それは赤魔導士の専用装備『レッドソーサラーローブ』そのものだった。
ショウ「え?なんで?」
うろたえながら自分の体や衣服を確かめる。
筋肉量も衣服も何もかもが本来の他守ショウとは違いゲーム内のtamoriそのものだった。
ショウ「そ、そんなまさか。。」
洗面所へ駆け出し、恐る恐る鏡で自分の顔を確かめて絶句する。
頭の上に白く輝くtamoriの文字。
銀髪の奥ににするどく光る赤い眼光。
驚いて少し開いた口から見える牙。
全てが自分が作り育て上げたtamoriそのものだった。
状況を受け入れられないショウは腰が砕けたかの様に部屋に戻る。
ショウ:落ち着け。。落ち着け。。
と心の中で何度も自分に言い聞かせた。
ショウ「何か起こっている?ゲームのバグ?」
ショウ「ゲームのバグならオフィシャルに何か載ってるよな。。」
ショウ「インプル!」
ショウが脳を補助するシステム『インプル』のコンソールを呼び出すそのフレーズを声に出すと、目の前にコンソールが現れてインプルは文字の出力と同時に音声で
インプル「こんばんは」
と答えた。
ショウは続けて「ファーストアドベンチャー18の状況を調べてくれ」
インプル「わかりました」
インプルは言う。
ファーストアドベンチャー18はインプルシステム上で動作するVRMMORPGです。
E.C.249年 ファーストアドベンチャー18サービス開始
250年 ファーストアドベンチャー18 第二章エリア開放
251年 ファーストアドベンチャー18 第三章エリア開放
254年 ファーストアドベンチャー18 AR機能実装
ショウ「え?AR機能?? そんなのあったんだ。。ひょっとしてその影響??」
インプル:257年末、ゲーム制作会社サークルアンデッド倒産によりファーストアドベンチャー18サービス終了
その瞬間ショウは固まった。
ショウ「そんな、まさか。。さっき普通にログイン出来たし。。?」
そう言うとショウはまたインプルでファーストアドベンチャー18のタイトルを確認した。
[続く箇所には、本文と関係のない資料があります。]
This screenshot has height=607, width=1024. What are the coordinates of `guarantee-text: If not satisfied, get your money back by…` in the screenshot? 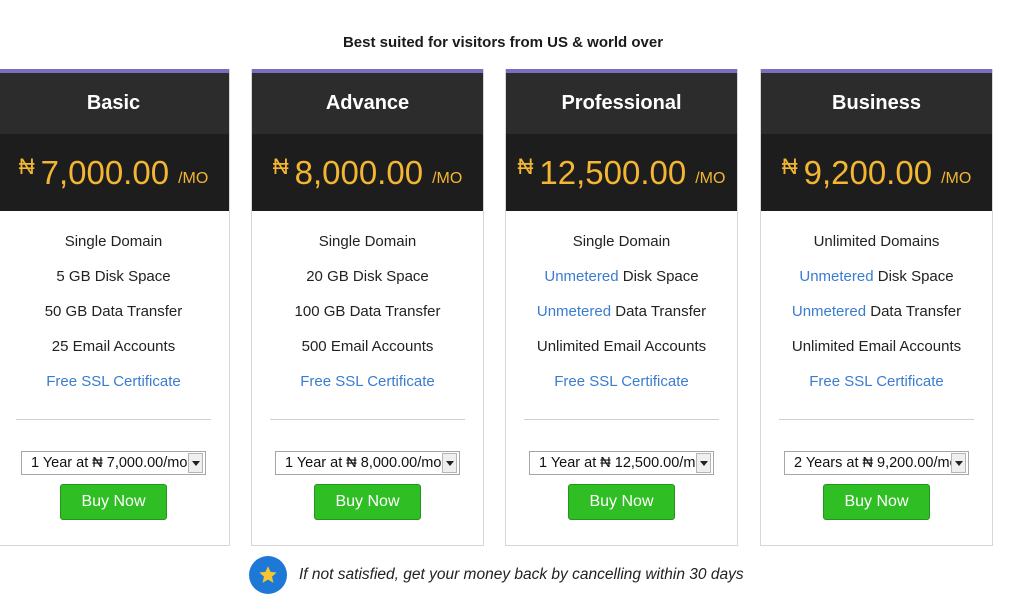 It's located at (522, 574).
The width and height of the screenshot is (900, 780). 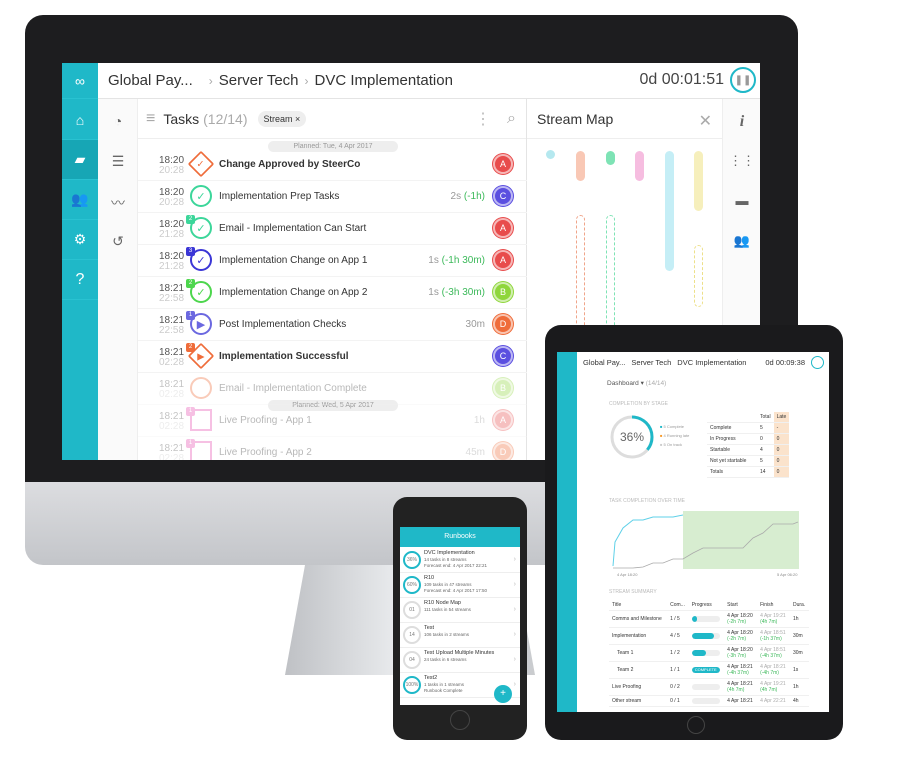 What do you see at coordinates (638, 606) in the screenshot?
I see `summary-header: Title` at bounding box center [638, 606].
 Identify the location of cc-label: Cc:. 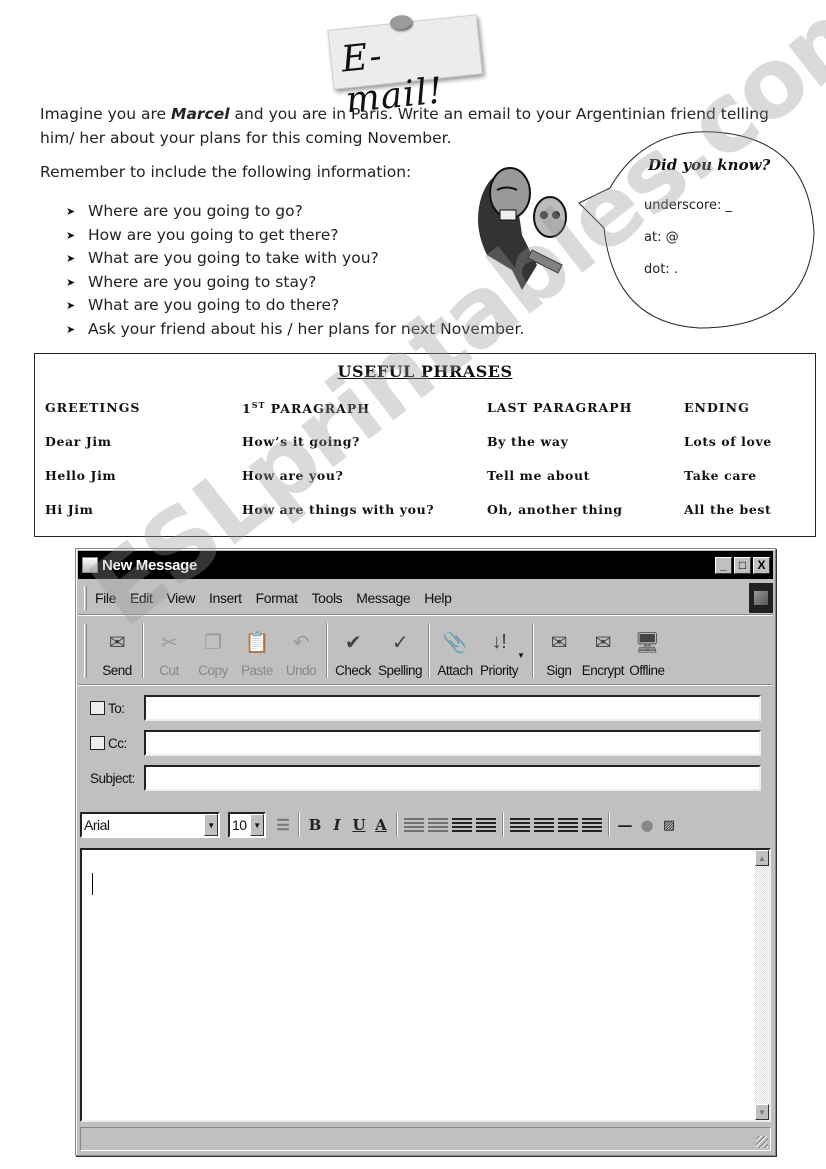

すると今度はタイトルロゴの下にコメントが流れていた。
『現在、メンテナンス中です。メンテナンス終了時間は未定です。現在プレイする事は出来ません。』
ショウ「GMコールは?」
ショウは慌ててゲームの方のコンソールからGMコールしようとしたがメニュー自体がなくなっていた。
ショウ「インプル、ゲーム制作会社サークルアンデットを調べてくれ」
インプル「ゲーム制作会社サークルアンデットの検索結果はありません。」
ショウ「ちょっと待ってくれよ。。」
ショウ:落ち着け、まずARからだ。もしAR機能のバグならこの姿に見えているのは自分とファーストアドベンチャー18のプレイヤーだけの筈だ。
まずはいつもの売店に行って酒を買ってみよう。
見た目が変わってないなら店のオヤジが必ず声をかけて来る筈だ。
ショウ「よし!」
ショウは何か覚悟を決めたように立ち上がった。
そして近未来的な雰囲気の玄関で息を呑む。
部屋を出るときに知り合いに出くわしてもし、向こうからもこの姿に見えていたら明らかに不自然だ。
下手をしなくても通報されるかもしれない。。
ショウの額に汗がにじみ出る。
ショウ「!そうだ。。」
ショウ:ゲームだったら姿を消す魔法がある。この姿がもし自分にだけ見えているなら消える魔法も自分が消えていると思っているだけになる。
なら売店まで行かなくても消えた状態で他の人の反応を見れば取り敢えずこの現象を自分だけが見えるのかどうかわかるはずだ。
そう思うやすぐに「インビジブル!」と唱えた。
ゲーム内のテレポトの時と同様に足元に魔法陣が現れ、「tamori」の姿をかき消した。
ショウ「よし。。」
ショウはドアの外に人の気配がないか確認しつつそっとドアの外に出た。